Concrete examples that teach

  • Scenario-based exercises: practicing fires in the engine room, container holds, passenger decks.
  • Equipment practice: the ability to don and operate breathing apparatus, move in smoke-filled conditions, and navigate using tactile markers.
  • Case reviews: analysis of real incidents (e.g., NTSB investigations) to eliminate systemic weaknesses — from technical design to business processes.


Practical tips for masters and crews

  • Conduct real drills regularly (not just theory).
  • Check the serviceability of breathing apparatus and automatic firefighting systems; know the location of all CO₂ valves.
  • Have a clear coordination plan with port services and local firefighters; run joint drills so shore crews know the ship’s systems.
  • Tighten cargo control: pay special attention to batteries, chemicals, and proper declaration. This reduces the risk of container fires.


Conclusion

A fire on board is simultaneously a technical, organizational, and human problem. Fire-safety courses and regular practical drills don’t just save you from fines or inconvenience — they genuinely reduce the risk of loss of life and of ships.
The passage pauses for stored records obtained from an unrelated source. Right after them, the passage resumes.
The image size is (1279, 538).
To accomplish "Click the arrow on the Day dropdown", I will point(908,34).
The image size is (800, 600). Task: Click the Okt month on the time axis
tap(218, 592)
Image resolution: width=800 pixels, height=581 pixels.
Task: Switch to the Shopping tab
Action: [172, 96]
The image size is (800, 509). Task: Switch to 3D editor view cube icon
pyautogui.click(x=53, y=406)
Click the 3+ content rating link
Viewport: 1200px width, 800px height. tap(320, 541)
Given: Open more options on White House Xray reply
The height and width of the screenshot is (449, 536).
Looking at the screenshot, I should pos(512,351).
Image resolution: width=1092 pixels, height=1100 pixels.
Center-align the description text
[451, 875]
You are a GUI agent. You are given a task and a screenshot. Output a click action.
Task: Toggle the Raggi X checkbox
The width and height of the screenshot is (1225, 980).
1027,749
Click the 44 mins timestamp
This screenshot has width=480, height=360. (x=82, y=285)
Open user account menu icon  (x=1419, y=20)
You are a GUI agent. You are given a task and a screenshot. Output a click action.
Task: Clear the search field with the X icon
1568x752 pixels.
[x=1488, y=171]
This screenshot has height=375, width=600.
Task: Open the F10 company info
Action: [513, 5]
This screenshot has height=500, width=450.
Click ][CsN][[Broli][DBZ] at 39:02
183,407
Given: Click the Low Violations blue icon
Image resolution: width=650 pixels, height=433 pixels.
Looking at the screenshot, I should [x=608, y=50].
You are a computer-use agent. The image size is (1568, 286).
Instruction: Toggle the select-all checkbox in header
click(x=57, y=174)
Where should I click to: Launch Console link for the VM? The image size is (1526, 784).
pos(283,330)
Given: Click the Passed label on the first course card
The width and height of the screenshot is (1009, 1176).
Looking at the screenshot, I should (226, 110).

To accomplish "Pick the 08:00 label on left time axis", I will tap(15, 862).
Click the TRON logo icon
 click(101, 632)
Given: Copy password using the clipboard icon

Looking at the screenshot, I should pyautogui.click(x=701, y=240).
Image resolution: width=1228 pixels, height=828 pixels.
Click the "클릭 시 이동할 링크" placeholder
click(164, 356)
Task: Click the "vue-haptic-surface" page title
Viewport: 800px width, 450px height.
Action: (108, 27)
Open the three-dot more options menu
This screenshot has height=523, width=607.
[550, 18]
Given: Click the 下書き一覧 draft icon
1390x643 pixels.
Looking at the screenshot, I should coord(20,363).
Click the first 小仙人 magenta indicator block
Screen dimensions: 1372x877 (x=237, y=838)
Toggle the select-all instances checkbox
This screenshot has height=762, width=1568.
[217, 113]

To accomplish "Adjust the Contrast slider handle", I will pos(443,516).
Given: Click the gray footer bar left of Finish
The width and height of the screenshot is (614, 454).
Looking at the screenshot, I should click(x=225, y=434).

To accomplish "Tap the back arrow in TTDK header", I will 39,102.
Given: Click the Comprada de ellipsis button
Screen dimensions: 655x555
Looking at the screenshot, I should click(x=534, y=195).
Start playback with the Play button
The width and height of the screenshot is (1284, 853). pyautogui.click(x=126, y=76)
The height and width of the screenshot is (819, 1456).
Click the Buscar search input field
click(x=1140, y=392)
Investment in training is cheaper than the cost of a catastrophe, and it works: skill, discipline, knowledge of systems, and coordination with shore often form the thin line that separates a controlled incident from a tragedy.


Sources: Allianz — Safety and Shipping Review 2023, EMSA — Annual Overview of Marine Casualties and Incidents 2023, IMO — Fire protection (SOLAS II-2), Financial Times — Shipping industry enlists AI to tackle rising number of cargo fires, AP / NTSB — NTSB finds ‘failure’ in training before deadly Newark cargo ship fire, FireEngineering — Ship firefighting training for personnel, SQLearn — Fire protection and firefighting on ships.